| WHAT TO DO |
Every entry must be reproduced word for word.
====== RECORDS PROVIDED ======
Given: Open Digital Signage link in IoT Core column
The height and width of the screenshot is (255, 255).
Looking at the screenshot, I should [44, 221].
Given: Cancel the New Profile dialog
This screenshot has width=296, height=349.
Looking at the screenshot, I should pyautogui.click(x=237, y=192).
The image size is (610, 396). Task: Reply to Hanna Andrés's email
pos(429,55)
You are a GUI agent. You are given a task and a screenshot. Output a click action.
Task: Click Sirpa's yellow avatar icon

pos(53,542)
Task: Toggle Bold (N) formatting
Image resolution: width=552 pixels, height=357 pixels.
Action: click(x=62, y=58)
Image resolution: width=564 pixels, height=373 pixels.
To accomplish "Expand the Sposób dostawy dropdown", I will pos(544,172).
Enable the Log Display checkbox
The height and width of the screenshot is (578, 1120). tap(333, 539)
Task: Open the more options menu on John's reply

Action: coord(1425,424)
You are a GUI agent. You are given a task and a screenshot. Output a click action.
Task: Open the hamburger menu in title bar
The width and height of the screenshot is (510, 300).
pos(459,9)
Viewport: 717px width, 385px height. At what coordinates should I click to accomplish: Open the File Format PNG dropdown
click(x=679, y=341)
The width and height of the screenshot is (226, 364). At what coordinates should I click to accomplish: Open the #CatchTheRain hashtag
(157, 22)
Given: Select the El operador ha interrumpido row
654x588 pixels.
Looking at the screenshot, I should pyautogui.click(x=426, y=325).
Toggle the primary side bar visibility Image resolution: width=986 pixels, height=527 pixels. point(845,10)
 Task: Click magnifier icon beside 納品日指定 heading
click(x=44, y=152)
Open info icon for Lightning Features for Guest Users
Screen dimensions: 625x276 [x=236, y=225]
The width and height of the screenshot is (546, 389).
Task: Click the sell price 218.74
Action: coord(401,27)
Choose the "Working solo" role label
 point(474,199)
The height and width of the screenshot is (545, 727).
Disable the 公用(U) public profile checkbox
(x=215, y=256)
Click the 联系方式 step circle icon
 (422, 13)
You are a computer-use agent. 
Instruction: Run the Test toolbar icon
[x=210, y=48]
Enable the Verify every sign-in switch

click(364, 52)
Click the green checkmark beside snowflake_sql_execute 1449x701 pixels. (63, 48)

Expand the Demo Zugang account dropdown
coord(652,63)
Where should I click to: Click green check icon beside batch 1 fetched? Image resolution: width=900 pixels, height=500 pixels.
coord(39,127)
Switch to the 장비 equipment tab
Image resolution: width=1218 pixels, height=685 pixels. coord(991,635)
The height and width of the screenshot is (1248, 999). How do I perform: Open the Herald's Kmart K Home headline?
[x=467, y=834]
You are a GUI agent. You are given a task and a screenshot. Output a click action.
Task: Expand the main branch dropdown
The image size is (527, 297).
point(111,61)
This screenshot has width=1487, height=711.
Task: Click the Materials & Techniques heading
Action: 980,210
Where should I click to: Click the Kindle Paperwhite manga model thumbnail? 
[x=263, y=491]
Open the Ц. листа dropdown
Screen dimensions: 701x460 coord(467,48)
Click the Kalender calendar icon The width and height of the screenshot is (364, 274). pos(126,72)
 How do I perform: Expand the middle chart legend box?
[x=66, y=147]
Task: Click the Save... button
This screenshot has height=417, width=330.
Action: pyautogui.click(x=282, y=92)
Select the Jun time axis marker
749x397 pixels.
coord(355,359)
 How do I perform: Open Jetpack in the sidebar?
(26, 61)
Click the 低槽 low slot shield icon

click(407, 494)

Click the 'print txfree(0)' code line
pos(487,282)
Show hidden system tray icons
======
| RESULT OF THIS EXERCISE |
Given: Open Digital Signage link in IoT Core column
The height and width of the screenshot is (255, 255).
Looking at the screenshot, I should [44, 221].
Given: Cancel the New Profile dialog
This screenshot has width=296, height=349.
Looking at the screenshot, I should pyautogui.click(x=237, y=192).
The image size is (610, 396). Task: Reply to Hanna Andrés's email
pos(429,55)
You are a GUI agent. You are given a task and a screenshot. Output a click action.
Task: Click Sirpa's yellow avatar icon

pos(53,542)
Task: Toggle Bold (N) formatting
Image resolution: width=552 pixels, height=357 pixels.
Action: click(x=62, y=58)
Image resolution: width=564 pixels, height=373 pixels.
To accomplish "Expand the Sposób dostawy dropdown", I will pos(544,172).
Enable the Log Display checkbox
The height and width of the screenshot is (578, 1120). tap(333, 539)
Task: Open the more options menu on John's reply

Action: coord(1425,424)
You are a GUI agent. You are given a task and a screenshot. Output a click action.
Task: Open the hamburger menu in title bar
The width and height of the screenshot is (510, 300).
pos(459,9)
Viewport: 717px width, 385px height. At what coordinates should I click to accomplish: Open the File Format PNG dropdown
click(x=679, y=341)
The width and height of the screenshot is (226, 364). At what coordinates should I click to accomplish: Open the #CatchTheRain hashtag
(157, 22)
Given: Select the El operador ha interrumpido row
654x588 pixels.
Looking at the screenshot, I should pyautogui.click(x=426, y=325).
Toggle the primary side bar visibility Image resolution: width=986 pixels, height=527 pixels. point(845,10)
 Task: Click magnifier icon beside 納品日指定 heading
click(x=44, y=152)
Open info icon for Lightning Features for Guest Users
Screen dimensions: 625x276 [x=236, y=225]
The width and height of the screenshot is (546, 389).
Task: Click the sell price 218.74
Action: coord(401,27)
Choose the "Working solo" role label
 point(474,199)
The height and width of the screenshot is (545, 727).
Disable the 公用(U) public profile checkbox
(x=215, y=256)
Click the 联系方式 step circle icon
 (422, 13)
You are a computer-use agent. 
Instruction: Run the Test toolbar icon
[x=210, y=48]
Enable the Verify every sign-in switch

click(364, 52)
Click the green checkmark beside snowflake_sql_execute 1449x701 pixels. (63, 48)

Expand the Demo Zugang account dropdown
coord(652,63)
Where should I click to: Click green check icon beside batch 1 fetched? Image resolution: width=900 pixels, height=500 pixels.
coord(39,127)
Switch to the 장비 equipment tab
Image resolution: width=1218 pixels, height=685 pixels. coord(991,635)
The height and width of the screenshot is (1248, 999). How do I perform: Open the Herald's Kmart K Home headline?
[x=467, y=834]
You are a GUI agent. You are given a task and a screenshot. Output a click action.
Task: Expand the main branch dropdown
The image size is (527, 297).
point(111,61)
This screenshot has width=1487, height=711.
Task: Click the Materials & Techniques heading
Action: 980,210
Where should I click to: Click the Kindle Paperwhite manga model thumbnail? 
[x=263, y=491]
Open the Ц. листа dropdown
Screen dimensions: 701x460 coord(467,48)
Click the Kalender calendar icon The width and height of the screenshot is (364, 274). pos(126,72)
 How do I perform: Expand the middle chart legend box?
[x=66, y=147]
Task: Click the Save... button
This screenshot has height=417, width=330.
Action: pyautogui.click(x=282, y=92)
Select the Jun time axis marker
749x397 pixels.
coord(355,359)
 How do I perform: Open Jetpack in the sidebar?
(26, 61)
Click the 低槽 low slot shield icon

click(407, 494)

Click the 'print txfree(0)' code line
pos(487,282)
Show hidden system tray icons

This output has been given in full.